Introduction | Description | Tests | Summary | References | FAQ | Program Interface

DESCRIPTION OF THE PROGRAM

System requirements and inputs

This application accepts as input a multiple alignment file saved in Clustal (14), NEXUS (15), Emboss (16), PHYLIP (17) or numerous other alignment formats. The software employs a BioPerl-based executable file, which runs as a typical CGI script on an Apache-based web server. The requirements for running the application are a standard Perl 5.8.0 installation, a small number of Comprehensive Perl Archive Network (CPAN) Perl modules, the BioPerl 1.4.0 set of modules and version 0.9 of the Primer3 software (12).
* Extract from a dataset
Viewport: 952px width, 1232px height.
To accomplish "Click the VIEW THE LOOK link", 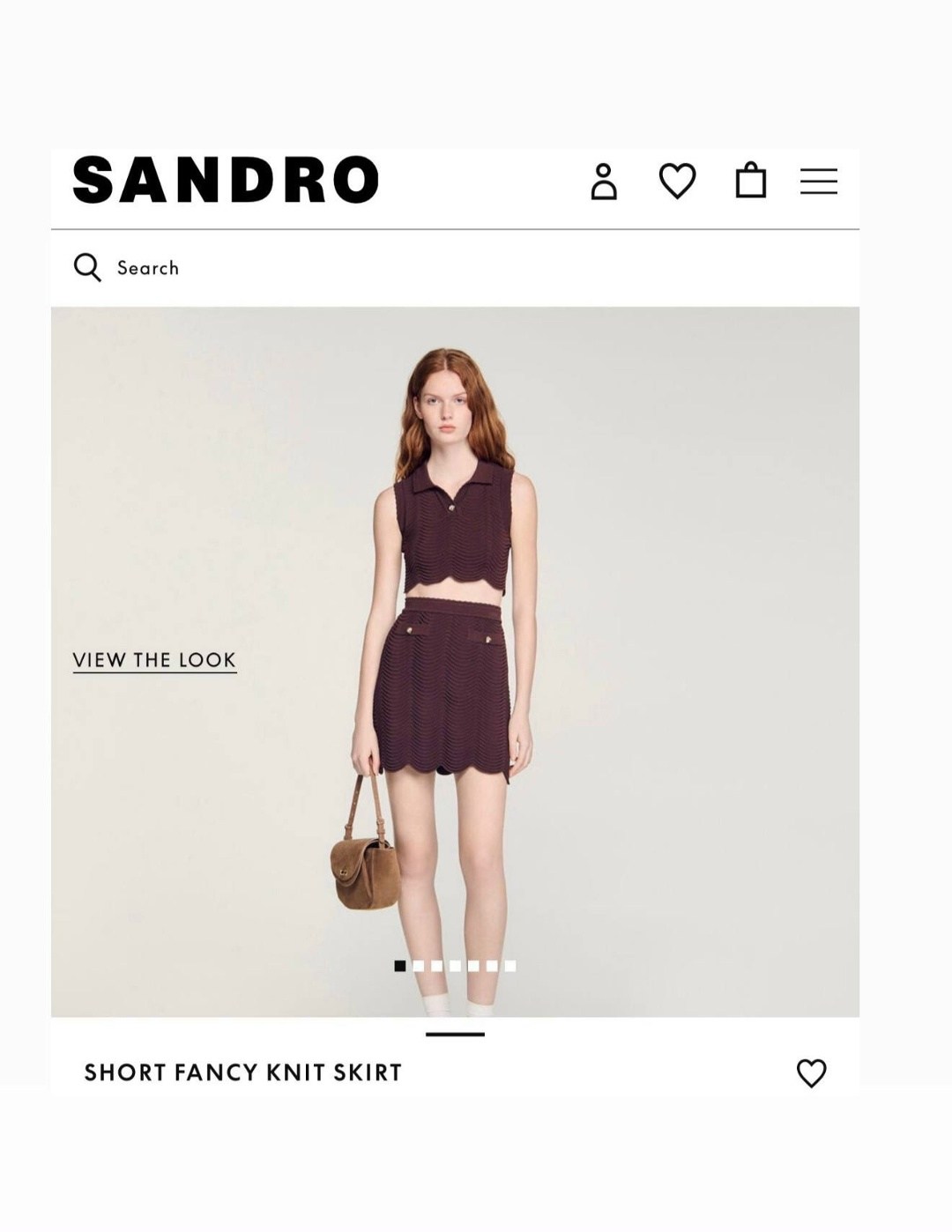I will click(x=154, y=660).
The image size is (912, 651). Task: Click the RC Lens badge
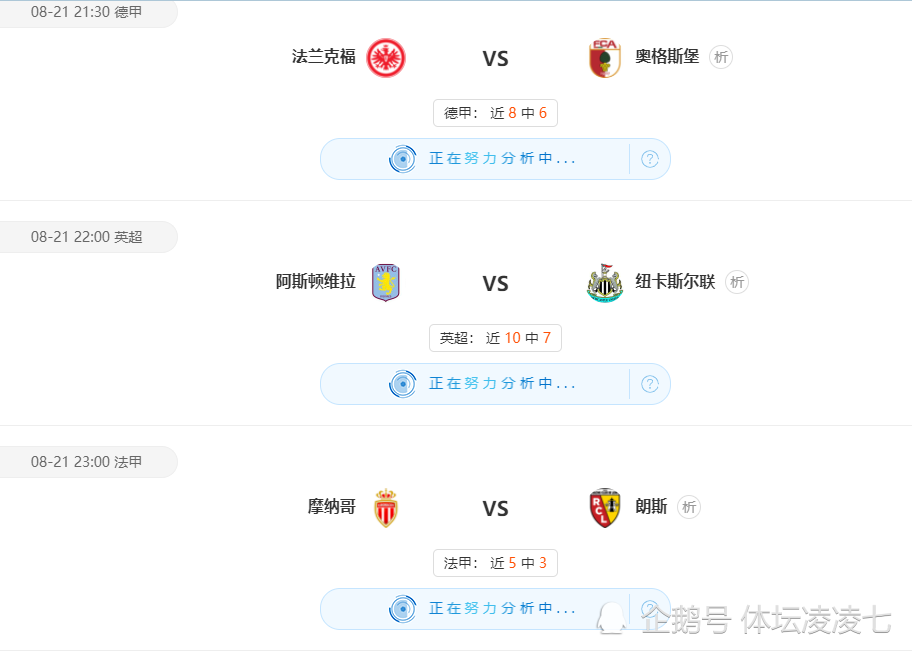[x=605, y=507]
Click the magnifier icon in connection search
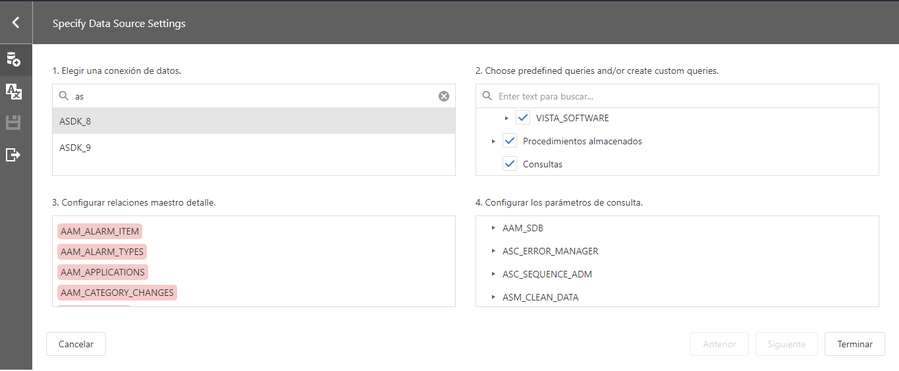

Use of our software and the interface is intuitive. Users are prompted to upload a file and specify the format of the alignment contained within the file (Fig. 1). The user then sets his/her parameters. Three major parameters can be specified for the user to control the generation of primers. First is the maximum number of degenerate base pairs allowed for the discovered primers, which can be set from zero to a maximum of five degenerate nucleotides per primer. Second, the program can be instructed to ignore a specified number of gapped sequence lines in the alignment file. If Primaclade finds a primer that meets all of the other user criteria but lies in an area of the alignment with gaps in one or more sequences, the primer can be retained by adjusting this parameter. Primers that bind to areas in the alignment with a multiple gaps in multiple sequences, however, are obviously undesirable. Third, the user may specify a single region of the alignment to exclude. This feature is most useful in excluding areas that are so conserved that they would be shared by many paralogous genes, as in the MADS box example below.
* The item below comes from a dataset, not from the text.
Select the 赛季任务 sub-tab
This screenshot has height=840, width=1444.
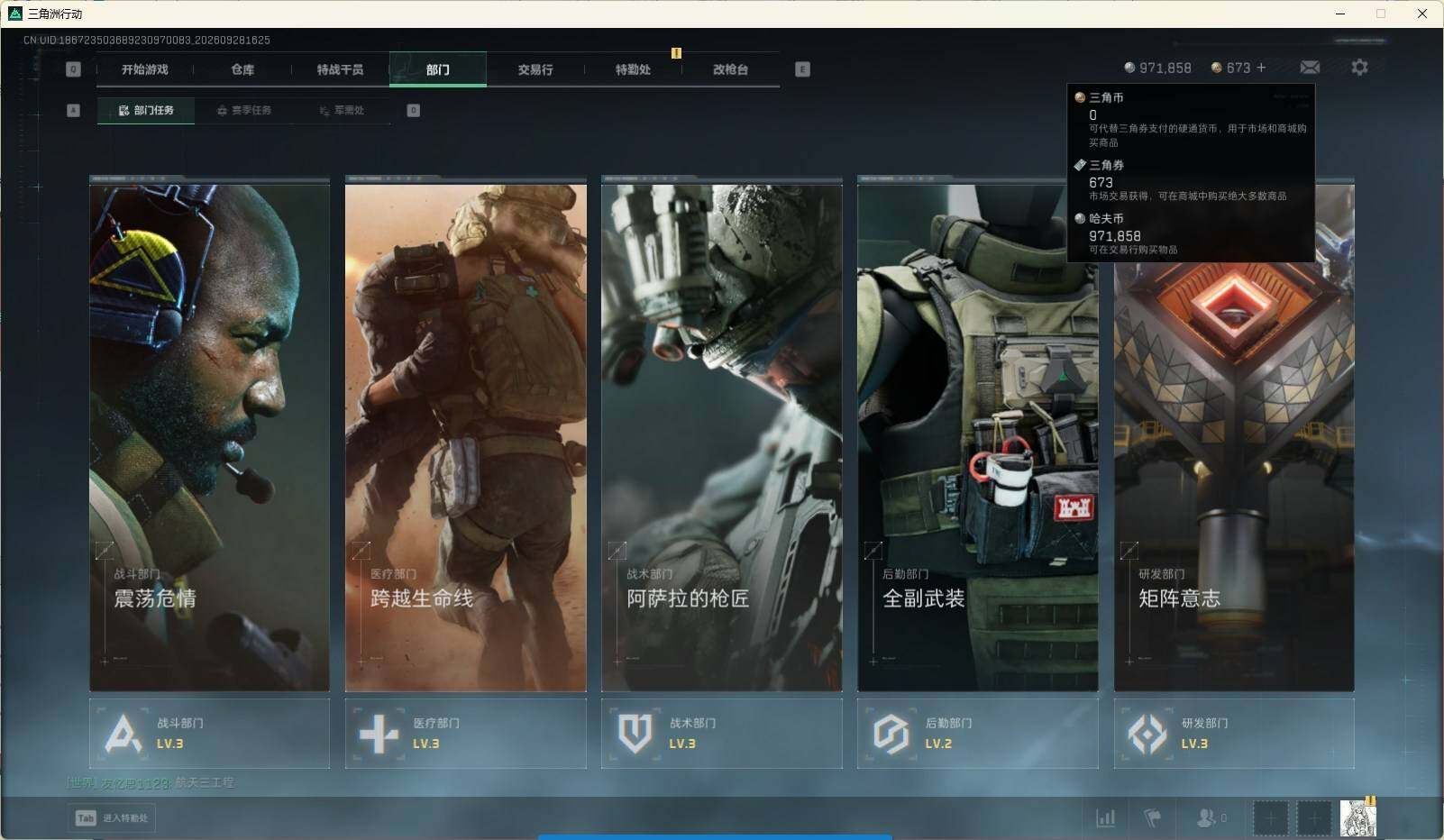[243, 110]
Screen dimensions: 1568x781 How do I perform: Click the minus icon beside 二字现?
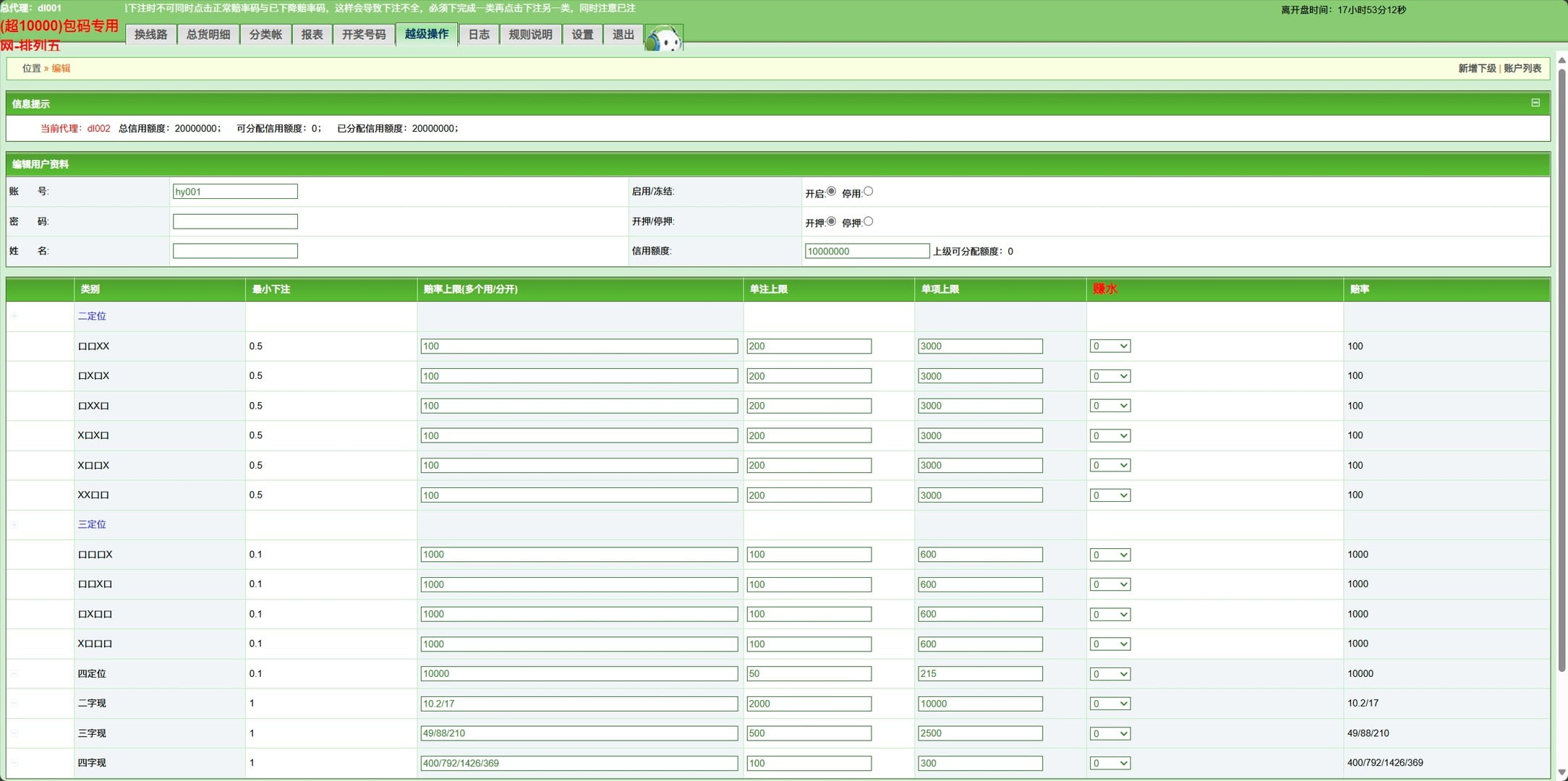tap(14, 703)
The Primaclade web application is written in Perl and utilizes a number of standard CPAN Perl modules. Specifically, the script uses the CPAN CGI modules for generating the HTML forms and the CPAN File and Sort modules for internal file and data manipulation. The BioPerl 1.4.0 bundle of modules is used for formatting and processing the end-user alignment files. While a BioPerl module is currently available for execution of and parsing of Primer3 (12) output, we encountered a number of software weaknesses while working with this module and it was not used.

Structure of the program

To determine a set of primers for an aligned clade, the user alignment file is read and split into individual sequences. To find as large a number as possible of unique primers, the script runs Primer3 (12) eleven times for each sequence of the alignment starting initially with a search for an 18-mer primer (PRIMER_OPT_SIZE=18), and incrementing, each time by one bp up to a 28-mer. The output file from each run of Primer3 is then parsed and both the left-handed and right-handed primers are saved into a unique array for each line of sequence data in the alignment. Each run of Primer3 is also set to return a minimum of 20 primers (PRIMER_NUM_RETURN=20), resulting in a list of 13x20 (260) possible primers for each line of sequence data. The Primaclade script sorts the array of primers and removes any duplicates that might have been generated. The final array of possible sequence primers is then saved in a data hash of arrays. The melting temperatures and percent GC content that the user specified on the Primaclade main page are also input into Primer3 for each run, or the main page default values are included (PRIMER_MIN_TM=55, PRIMER_OPT_TM=60, PRIMER_MAX_TM=65, PRIMER_MAX_GC=80, PRIMER_MIN_GC=20, PRIMER_OPT_GC_PERCENT=50)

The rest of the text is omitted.